For a known number of columns the table you describe - which is not actually an average, it is a count - can be done using IF:

SELECT Product,
       SUM(IF(VisitDayBeforePurchase = 0, 1, 0)) AS Day0,
       SUM(IF(VisitDayBeforePurchase = 1, 1, 0)) AS Day1,
       SUM(IF(VisitDayBeforePurchase = 2, 1, 0)) AS Day2
FROM yourtable
GROUP BY Product;

Essentially, I want to see an average number of visits somebody visits the website X days before a purchasing a specific product. i.e. sum(visits)/sum(uniqueVisitors) per product per days before visit

This is a different request.

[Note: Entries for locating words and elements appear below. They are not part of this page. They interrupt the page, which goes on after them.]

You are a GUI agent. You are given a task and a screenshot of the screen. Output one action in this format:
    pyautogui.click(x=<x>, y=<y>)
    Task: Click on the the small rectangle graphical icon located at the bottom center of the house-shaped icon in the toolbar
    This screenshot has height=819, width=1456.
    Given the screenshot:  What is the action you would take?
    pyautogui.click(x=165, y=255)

You can do this by adding (or replacing) a column

SELECT Product,
       AVG(VisitDayBeforePurchase) AS AverageDays
FROM yourtable
GROUP BY Product;

This gives you all (you can see it in action here).

SELECT Product,
       SUM(IF(VisitDayBeforePurchase = 0, 1, 0)) AS Day0,
       SUM(IF(VisitDayBeforePurchase = 1, 1, 0)) AS Day1,
       SUM(IF(VisitDayBeforePurchase = 2, 1, 0)) AS Day2,
       AVG(VisitDayBeforePurchase) AS AverageDays
FROM yourtable
GROUP BY Product;

Accounting for multiple visitors

In a nutshell: it's complicated, and maybe it's best not done at all.

Say we have a product that gets viewed twice (or more) by the same visitor, then we do not want to count these as separate visits. If mr. X visited the site three days, two days, and on the day of purchase, what do we do?

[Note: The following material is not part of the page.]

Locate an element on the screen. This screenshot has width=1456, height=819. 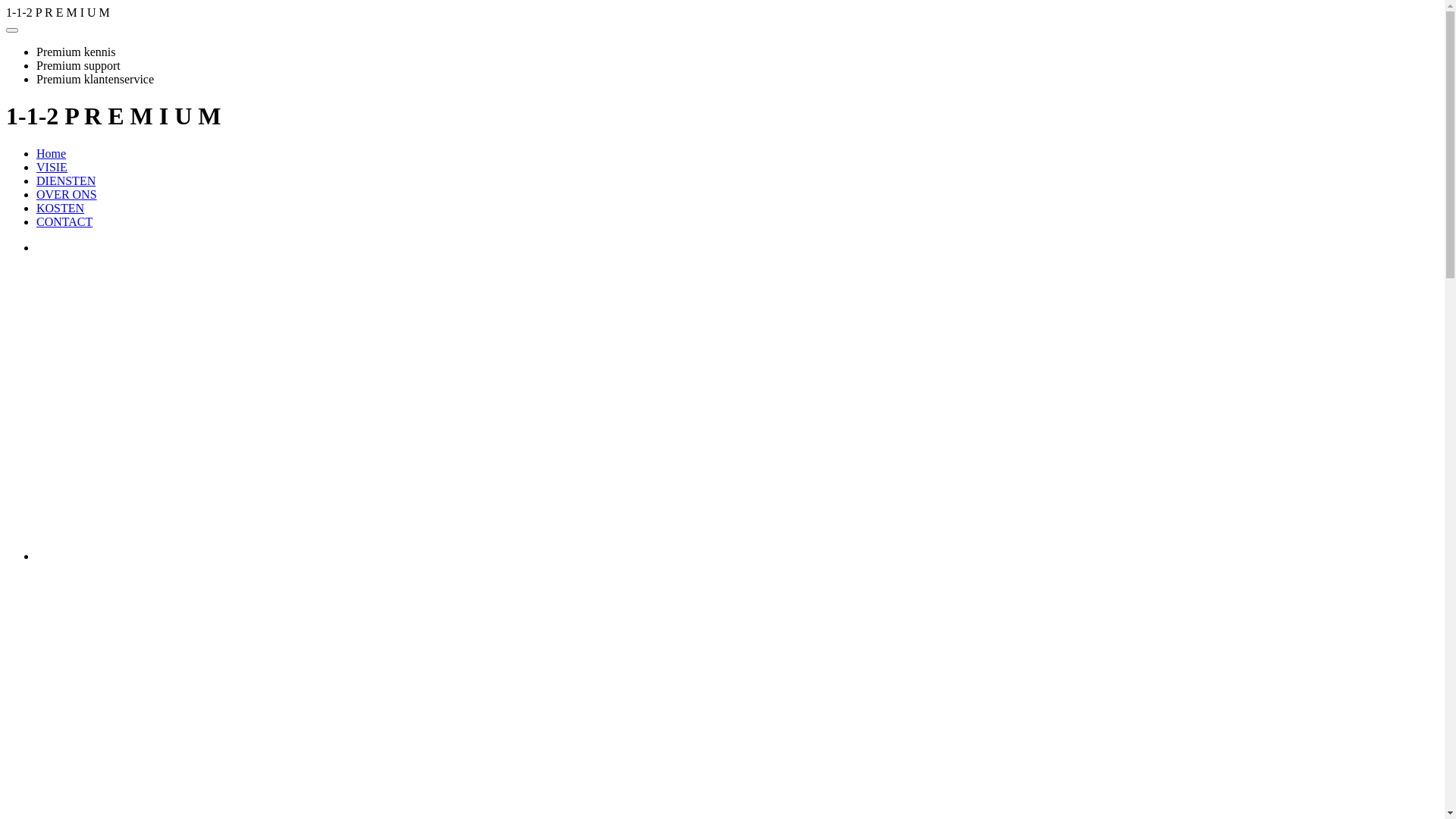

At first sight we might think to only count the last visit. But we would get an obvious unintended consequence: since you have to visit the site to purchase an item on the site, then the last visit before the purchase is the visit whereby you made the purchase, and so it will always be zero days before the purchase itself. In the same hour and minute, even, possibly. While it is possible to consider the last visit, it would give us worthless results.

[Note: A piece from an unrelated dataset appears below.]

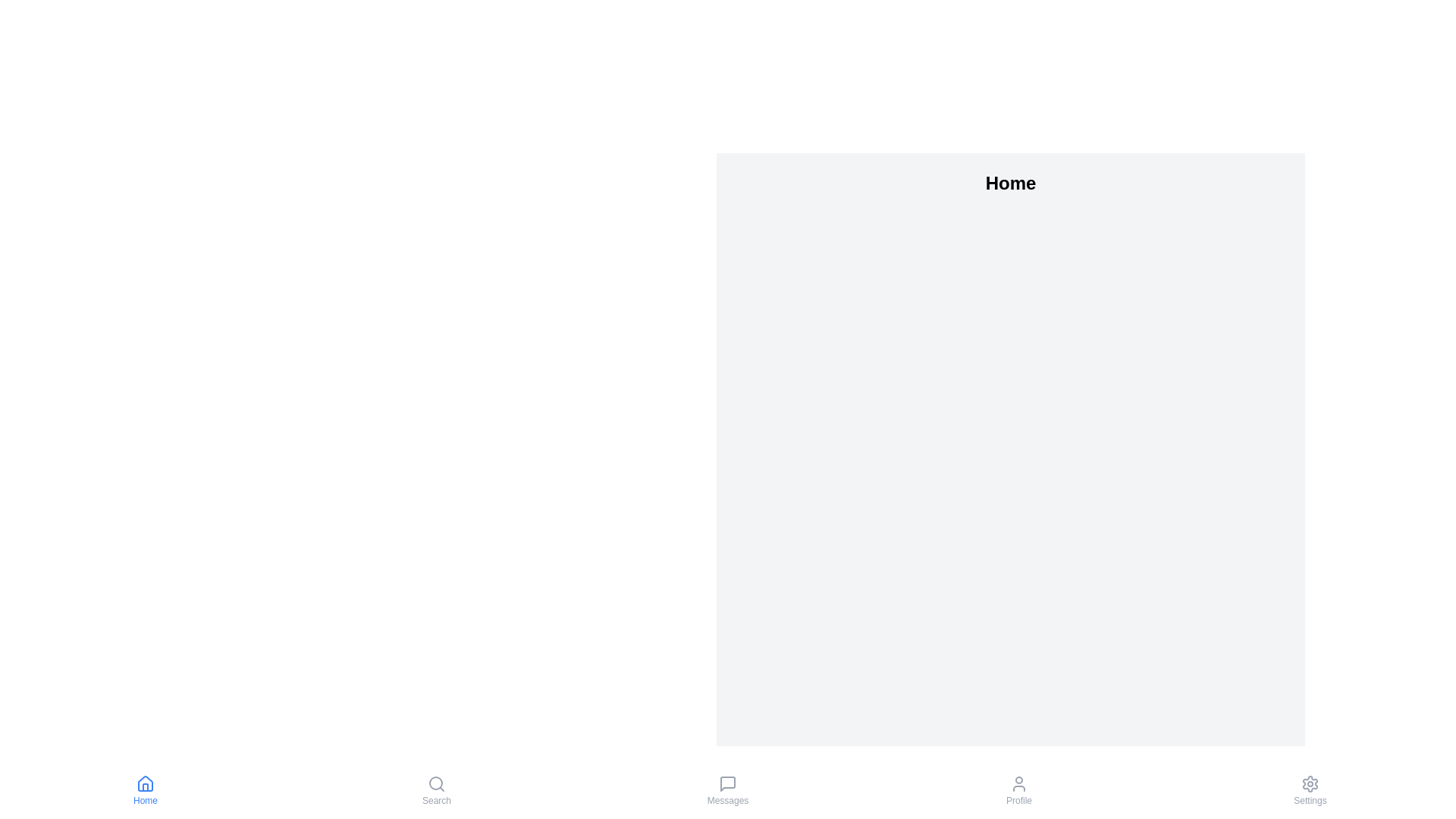 The image size is (1456, 819). What do you see at coordinates (728, 783) in the screenshot?
I see `the uncolored square-shaped speech bubble icon button labeled 'Messages' in the bottom navigation bar` at bounding box center [728, 783].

Considering the first visit also has the unintended consequence of overlooking repeated purchases, so that our best repeated customers will actually be considered as being the most diddling and indecisive.

So one would have to consider, for instance, only the day intervals actually tabulated with SUM, and then do something:

VisitorID       ProductID       VDBeforeP
42              137             3
42              137             2
41              137             2

But what to do? If we consider only one record for visitor 42, whatever we do we end up with an incorrect result, either too optimistic on average, or too pessimistic on average. We can consider user 42's average, which gives 2.5 for user 42 with weight one (instead of two), so in comparison with the "brute average" (solution above) we sort of consider repeated customers a bit less.

To do so, we use a SUBSELECT: we obtain the averaged data with only one Visitor and Product for each data point

SELECT VisitorID, Product, AVG(VisitDayBeforePurchase) AS VisitDayBeforePurchase
    FROM visits GROUP BY VisitorID, Product;

and this will yield a table with the same format as the original one, but with averaged data. And it will never work because the original query only verified integer numbers of days, and 2.5 is neither 2 nor 3. So we have to make either an optimistic or pessimistic correction; this is the optimistic

SELECT VisitorID, Product, FLOOR(AVG(VisitDayBeforePurchase)) AS VisitDayBeforePurchase
    FROM visits GROUP BY VisitorID, Product;

while the pessimistic would use FLOOR(1.0+AVG.... A compromise would be to use ROUND.

Now we repeat the query:

SELECT Product,
    SUM(IF(V = 0, 1, 0)) AS Day0,
    SUM(IF(V = 1, 1, 0)) AS Day1,
    SUM(IF(V = 2, 1, 0)) AS Day2,
    AVG(BetterV) AS AverageDays
FROM (
    SELECT VisitorID,
           Product,
           ROUND(AVG(VisitDayBeforePurchase)) AS V,
           AVG(VisitDayBeforePurchase) AS BetterV
    FROM visits GROUP BY VisitorID, Product
) AS grouped
  GROUP BY Product;

A working example can be also found here

Map-Reduce

To run the above in a map-reduce environment you would need two stages: a map stage to directly output VisitorID, Product and VisitDayBeforePurchase, and a reduce stage to group by key (VisitorID, Product) and output those and the V (and BetterV?) calculation results.

This gets fed to a new reduce stage that performs averages on the V's.